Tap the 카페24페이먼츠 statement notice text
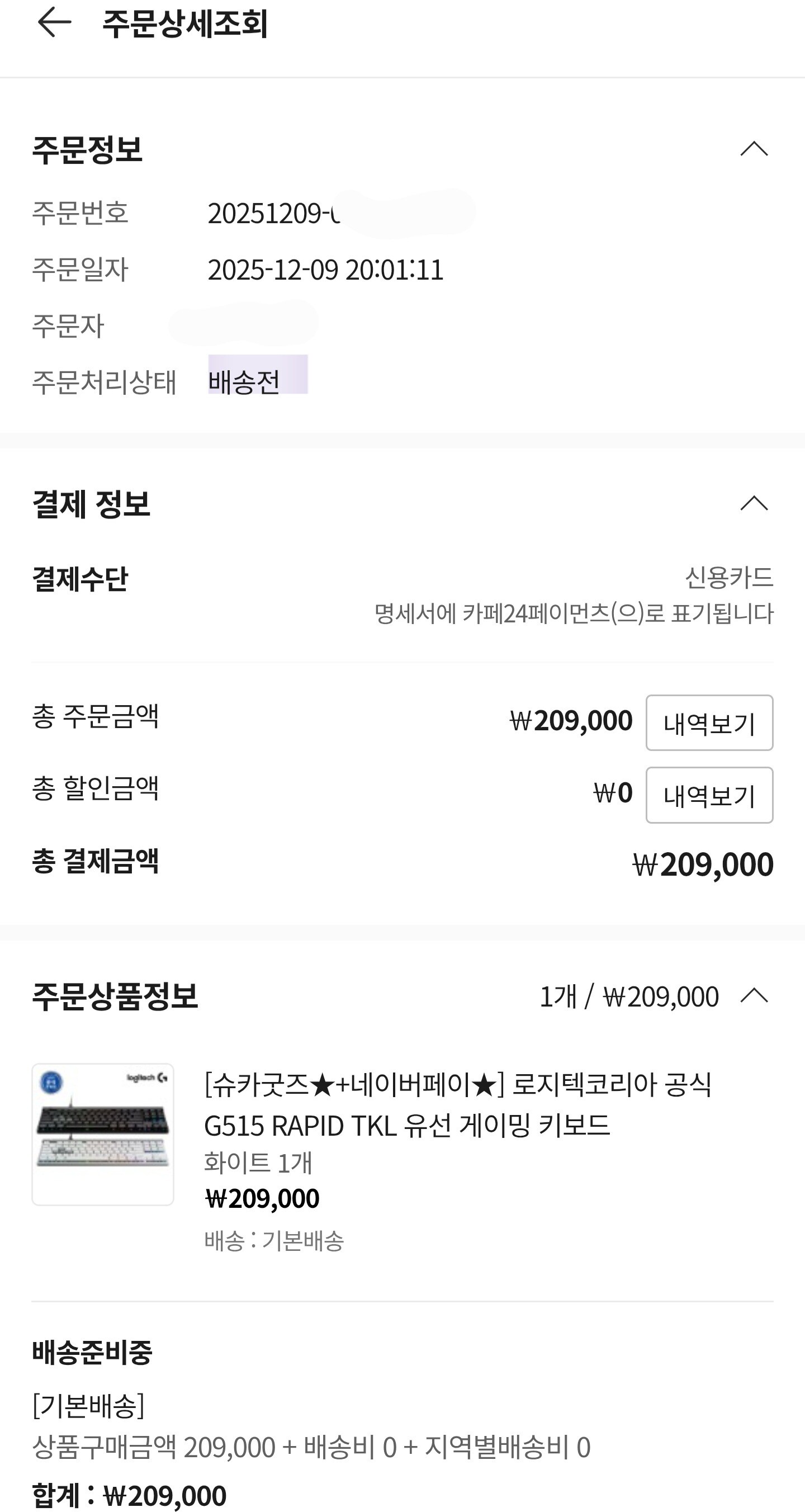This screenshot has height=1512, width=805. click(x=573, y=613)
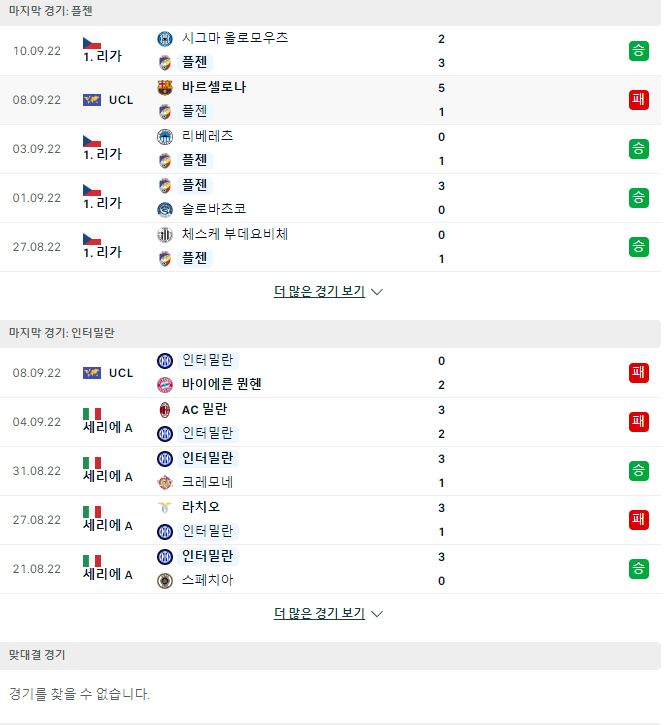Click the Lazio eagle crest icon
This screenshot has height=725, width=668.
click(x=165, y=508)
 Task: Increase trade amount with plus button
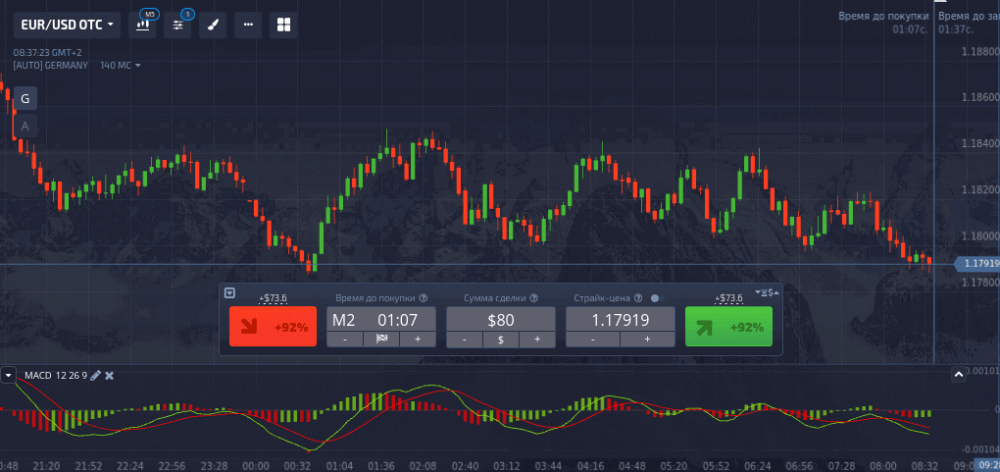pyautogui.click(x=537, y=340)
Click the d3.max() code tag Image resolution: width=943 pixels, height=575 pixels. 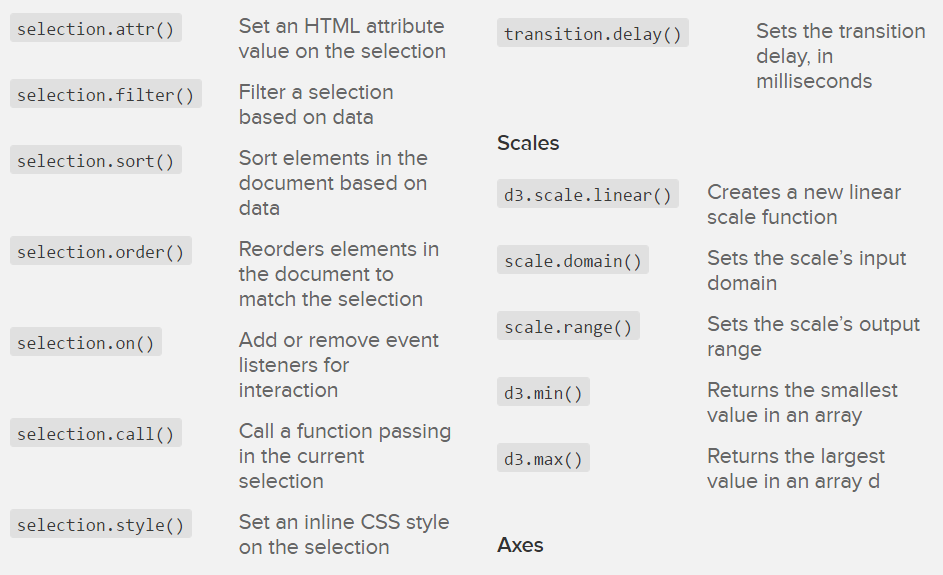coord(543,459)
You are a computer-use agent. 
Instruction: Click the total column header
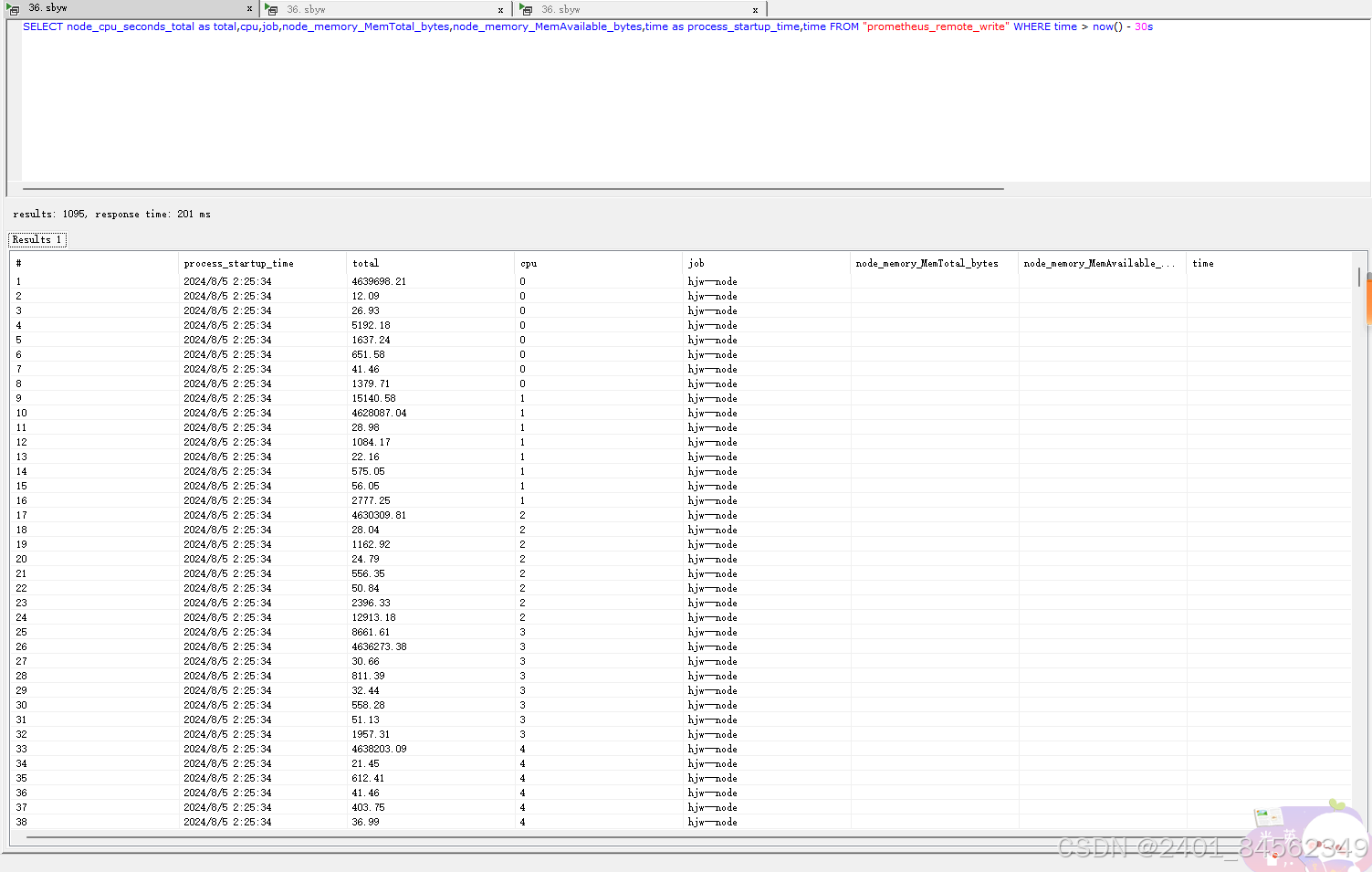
***
What you will do: Where a line contains "You are a computer-use agent.", begin there and transcribe every line through the last one of the records above, exactly and with no pictures.

Written solution:
You are a computer-use agent. 
Instruction: Click the total column header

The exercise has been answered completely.